The title story in the collection begins with a visit to clean the graves in a country cemetery and ends with the terrifying pursuit of a young girl and her grandmother by two bikers, one of whom "had the invading sort of eyes the woman had spent her lifetime bolting doors against."

In the story "Inexorable Process" we see the relentless desperation of Angelina, "who hated many things, but Sundays most of all," and in "Solomon's Seal" the ancient anger of the mountain woman who has crowded her husband out of her life and her heart, until the plants she has tended in her rage fill the half-acre. "The madder she got, the greener everything grew."

'Melodies low and private as a lullaby': these are what the country girl of 'A Country Girl' sings and are a fair description of Mary Hood's writing at its best.

New Yorker

[Stories] clear and compact as ancient poetry, and shockingly shrewd about the mysteries of human sadness.

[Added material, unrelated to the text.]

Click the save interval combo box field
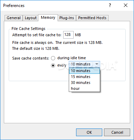 pos(84,64)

Atlanta Journal-Constitution

A first collection by an author with a great talent for shattering insights into her North Georgia rural characters. . . . Supremely successful.

Kliatt

Winner

25 Books All Georgians Should Read, Georgia Center for the Book

Winner

Whiting Award, Mrs. Giles Whiting Foundation

Winner

Southern Review/L.S.U. Short Fiction Award, Southern Review

About the Author/Editor

MARY HOOD is also the author of Familiar Heat and How Far She Went (Georgia), a winner of the Flannery O'Connor Award for Short Fiction. Her work has been published in the Georgia Review, North American Review, and Yankee, among other publications.